Records drawn from a dataset:

======

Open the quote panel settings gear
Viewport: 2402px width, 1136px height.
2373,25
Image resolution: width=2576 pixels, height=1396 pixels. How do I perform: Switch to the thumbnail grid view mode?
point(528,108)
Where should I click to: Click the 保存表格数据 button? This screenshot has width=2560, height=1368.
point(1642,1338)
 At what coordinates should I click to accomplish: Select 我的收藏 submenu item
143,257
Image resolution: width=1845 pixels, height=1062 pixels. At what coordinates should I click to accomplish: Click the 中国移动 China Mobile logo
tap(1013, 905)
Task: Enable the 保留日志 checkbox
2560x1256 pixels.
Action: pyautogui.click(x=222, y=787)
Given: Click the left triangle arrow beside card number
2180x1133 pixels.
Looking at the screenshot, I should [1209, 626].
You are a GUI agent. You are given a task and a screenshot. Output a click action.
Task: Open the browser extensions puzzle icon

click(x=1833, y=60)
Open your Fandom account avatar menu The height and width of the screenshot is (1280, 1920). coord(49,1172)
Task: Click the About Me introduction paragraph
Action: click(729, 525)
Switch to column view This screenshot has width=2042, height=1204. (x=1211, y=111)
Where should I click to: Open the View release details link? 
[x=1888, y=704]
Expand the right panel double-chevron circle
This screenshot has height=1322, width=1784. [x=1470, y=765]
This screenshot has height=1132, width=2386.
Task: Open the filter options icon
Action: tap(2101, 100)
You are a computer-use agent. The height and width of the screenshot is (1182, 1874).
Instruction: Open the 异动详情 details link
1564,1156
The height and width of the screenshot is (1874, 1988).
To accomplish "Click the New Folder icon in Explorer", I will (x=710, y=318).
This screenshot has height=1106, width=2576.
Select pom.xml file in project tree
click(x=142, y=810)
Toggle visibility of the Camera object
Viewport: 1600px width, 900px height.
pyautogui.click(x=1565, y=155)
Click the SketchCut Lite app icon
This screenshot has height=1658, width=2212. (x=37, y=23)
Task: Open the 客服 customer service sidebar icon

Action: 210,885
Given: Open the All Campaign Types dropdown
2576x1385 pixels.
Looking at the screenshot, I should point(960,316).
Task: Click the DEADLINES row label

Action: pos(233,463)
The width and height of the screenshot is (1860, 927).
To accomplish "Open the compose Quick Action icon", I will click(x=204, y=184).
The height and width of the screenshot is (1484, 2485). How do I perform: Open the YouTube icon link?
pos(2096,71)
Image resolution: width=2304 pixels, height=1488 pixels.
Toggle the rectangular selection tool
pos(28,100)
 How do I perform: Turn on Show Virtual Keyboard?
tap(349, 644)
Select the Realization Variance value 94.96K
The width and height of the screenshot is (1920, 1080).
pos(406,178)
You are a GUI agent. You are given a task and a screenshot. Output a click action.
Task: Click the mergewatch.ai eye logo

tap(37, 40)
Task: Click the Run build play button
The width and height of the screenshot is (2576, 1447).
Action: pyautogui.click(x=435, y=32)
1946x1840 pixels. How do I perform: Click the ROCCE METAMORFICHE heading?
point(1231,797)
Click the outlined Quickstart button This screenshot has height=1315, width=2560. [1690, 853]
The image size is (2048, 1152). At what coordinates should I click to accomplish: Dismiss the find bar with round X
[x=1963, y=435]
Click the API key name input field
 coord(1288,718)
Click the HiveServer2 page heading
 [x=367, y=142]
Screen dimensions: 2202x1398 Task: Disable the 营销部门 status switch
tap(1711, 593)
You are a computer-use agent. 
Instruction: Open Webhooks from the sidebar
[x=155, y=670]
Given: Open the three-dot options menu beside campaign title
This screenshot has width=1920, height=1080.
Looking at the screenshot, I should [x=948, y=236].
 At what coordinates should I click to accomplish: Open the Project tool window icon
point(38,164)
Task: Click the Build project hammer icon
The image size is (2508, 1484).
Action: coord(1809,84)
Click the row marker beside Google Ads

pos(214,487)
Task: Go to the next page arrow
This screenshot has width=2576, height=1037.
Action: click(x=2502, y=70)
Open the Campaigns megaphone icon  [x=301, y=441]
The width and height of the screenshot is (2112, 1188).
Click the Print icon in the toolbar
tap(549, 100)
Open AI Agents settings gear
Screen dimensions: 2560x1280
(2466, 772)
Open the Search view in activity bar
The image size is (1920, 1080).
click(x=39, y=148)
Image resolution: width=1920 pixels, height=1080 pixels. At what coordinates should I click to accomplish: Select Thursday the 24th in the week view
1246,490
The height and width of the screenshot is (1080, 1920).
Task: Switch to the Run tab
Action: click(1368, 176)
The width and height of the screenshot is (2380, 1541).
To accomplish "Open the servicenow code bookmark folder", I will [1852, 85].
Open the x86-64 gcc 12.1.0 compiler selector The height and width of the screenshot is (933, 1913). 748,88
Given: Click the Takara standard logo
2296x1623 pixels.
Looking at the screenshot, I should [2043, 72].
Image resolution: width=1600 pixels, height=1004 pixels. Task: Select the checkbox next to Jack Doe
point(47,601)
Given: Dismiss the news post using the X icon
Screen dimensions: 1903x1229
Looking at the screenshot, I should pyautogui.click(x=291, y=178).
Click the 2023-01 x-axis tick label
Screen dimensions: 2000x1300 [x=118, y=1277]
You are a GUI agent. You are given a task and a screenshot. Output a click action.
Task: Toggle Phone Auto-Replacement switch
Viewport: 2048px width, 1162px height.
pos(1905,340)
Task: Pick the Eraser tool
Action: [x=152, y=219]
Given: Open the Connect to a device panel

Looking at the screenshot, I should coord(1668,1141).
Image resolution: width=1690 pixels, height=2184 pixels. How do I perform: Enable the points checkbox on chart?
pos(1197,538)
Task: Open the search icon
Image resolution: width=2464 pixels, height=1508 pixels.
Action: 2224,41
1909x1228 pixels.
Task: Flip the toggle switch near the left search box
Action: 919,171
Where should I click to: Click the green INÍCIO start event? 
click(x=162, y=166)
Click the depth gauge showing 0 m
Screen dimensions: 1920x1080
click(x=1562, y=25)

======

Each line of the data must be returned exactly.

SOLUTION FOR THIS PROBLEM =>
Open the quote panel settings gear
Viewport: 2402px width, 1136px height.
2373,25
Image resolution: width=2576 pixels, height=1396 pixels. How do I perform: Switch to the thumbnail grid view mode?
point(528,108)
Where should I click to: Click the 保存表格数据 button? This screenshot has width=2560, height=1368.
point(1642,1338)
 At what coordinates should I click to accomplish: Select 我的收藏 submenu item
143,257
Image resolution: width=1845 pixels, height=1062 pixels. At what coordinates should I click to accomplish: Click the 中国移动 China Mobile logo
tap(1013, 905)
Task: Enable the 保留日志 checkbox
2560x1256 pixels.
Action: pyautogui.click(x=222, y=787)
Given: Click the left triangle arrow beside card number
2180x1133 pixels.
Looking at the screenshot, I should [1209, 626].
You are a GUI agent. You are given a task and a screenshot. Output a click action.
Task: Open the browser extensions puzzle icon

click(x=1833, y=60)
Open your Fandom account avatar menu The height and width of the screenshot is (1280, 1920). coord(49,1172)
Task: Click the About Me introduction paragraph
Action: click(729, 525)
Switch to column view This screenshot has width=2042, height=1204. (x=1211, y=111)
Where should I click to: Open the View release details link? 
[x=1888, y=704]
Expand the right panel double-chevron circle
This screenshot has height=1322, width=1784. [x=1470, y=765]
This screenshot has height=1132, width=2386.
Task: Open the filter options icon
Action: tap(2101, 100)
You are a computer-use agent. The height and width of the screenshot is (1182, 1874).
Instruction: Open the 异动详情 details link
1564,1156
The height and width of the screenshot is (1874, 1988).
To accomplish "Click the New Folder icon in Explorer", I will (x=710, y=318).
This screenshot has height=1106, width=2576.
Select pom.xml file in project tree
click(x=142, y=810)
Toggle visibility of the Camera object
Viewport: 1600px width, 900px height.
pyautogui.click(x=1565, y=155)
Click the SketchCut Lite app icon
This screenshot has height=1658, width=2212. (x=37, y=23)
Task: Open the 客服 customer service sidebar icon

Action: 210,885
Given: Open the All Campaign Types dropdown
2576x1385 pixels.
Looking at the screenshot, I should point(960,316).
Task: Click the DEADLINES row label

Action: pos(233,463)
The width and height of the screenshot is (1860, 927).
To accomplish "Open the compose Quick Action icon", I will click(x=204, y=184).
The height and width of the screenshot is (1484, 2485). How do I perform: Open the YouTube icon link?
pos(2096,71)
Image resolution: width=2304 pixels, height=1488 pixels.
Toggle the rectangular selection tool
pos(28,100)
 How do I perform: Turn on Show Virtual Keyboard?
tap(349, 644)
Select the Realization Variance value 94.96K
The width and height of the screenshot is (1920, 1080).
pos(406,178)
You are a GUI agent. You are given a task and a screenshot. Output a click action.
Task: Click the mergewatch.ai eye logo

tap(37, 40)
Task: Click the Run build play button
The width and height of the screenshot is (2576, 1447).
Action: pyautogui.click(x=435, y=32)
1946x1840 pixels. How do I perform: Click the ROCCE METAMORFICHE heading?
point(1231,797)
Click the outlined Quickstart button This screenshot has height=1315, width=2560. [1690, 853]
The image size is (2048, 1152). At what coordinates should I click to accomplish: Dismiss the find bar with round X
[x=1963, y=435]
Click the API key name input field
 coord(1288,718)
Click the HiveServer2 page heading
 [x=367, y=142]
Screen dimensions: 2202x1398 Task: Disable the 营销部门 status switch
tap(1711, 593)
You are a computer-use agent. 
Instruction: Open Webhooks from the sidebar
[x=155, y=670]
Given: Open the three-dot options menu beside campaign title
This screenshot has width=1920, height=1080.
Looking at the screenshot, I should [x=948, y=236].
 At what coordinates should I click to accomplish: Open the Project tool window icon
point(38,164)
Task: Click the Build project hammer icon
The image size is (2508, 1484).
Action: coord(1809,84)
Click the row marker beside Google Ads

pos(214,487)
Task: Go to the next page arrow
This screenshot has width=2576, height=1037.
Action: click(x=2502, y=70)
Open the Campaigns megaphone icon  [x=301, y=441]
The width and height of the screenshot is (2112, 1188).
Click the Print icon in the toolbar
tap(549, 100)
Open AI Agents settings gear
Screen dimensions: 2560x1280
(2466, 772)
Open the Search view in activity bar
The image size is (1920, 1080).
click(x=39, y=148)
Image resolution: width=1920 pixels, height=1080 pixels. At what coordinates should I click to accomplish: Select Thursday the 24th in the week view
1246,490
The height and width of the screenshot is (1080, 1920).
Task: Switch to the Run tab
Action: click(1368, 176)
The width and height of the screenshot is (2380, 1541).
To accomplish "Open the servicenow code bookmark folder", I will [1852, 85].
Open the x86-64 gcc 12.1.0 compiler selector The height and width of the screenshot is (933, 1913). 748,88
Given: Click the Takara standard logo
2296x1623 pixels.
Looking at the screenshot, I should [2043, 72].
Image resolution: width=1600 pixels, height=1004 pixels. Task: Select the checkbox next to Jack Doe
point(47,601)
Given: Dismiss the news post using the X icon
Screen dimensions: 1903x1229
Looking at the screenshot, I should pyautogui.click(x=291, y=178).
Click the 2023-01 x-axis tick label
Screen dimensions: 2000x1300 [x=118, y=1277]
You are a GUI agent. You are given a task and a screenshot. Output a click action.
Task: Toggle Phone Auto-Replacement switch
Viewport: 2048px width, 1162px height.
pos(1905,340)
Task: Pick the Eraser tool
Action: [x=152, y=219]
Given: Open the Connect to a device panel

Looking at the screenshot, I should coord(1668,1141).
Image resolution: width=1690 pixels, height=2184 pixels. How do I perform: Enable the points checkbox on chart?
pos(1197,538)
Task: Open the search icon
Image resolution: width=2464 pixels, height=1508 pixels.
Action: 2224,41
1909x1228 pixels.
Task: Flip the toggle switch near the left search box
Action: 919,171
Where should I click to: Click the green INÍCIO start event? 
click(x=162, y=166)
Click the depth gauge showing 0 m
Screen dimensions: 1920x1080
click(x=1562, y=25)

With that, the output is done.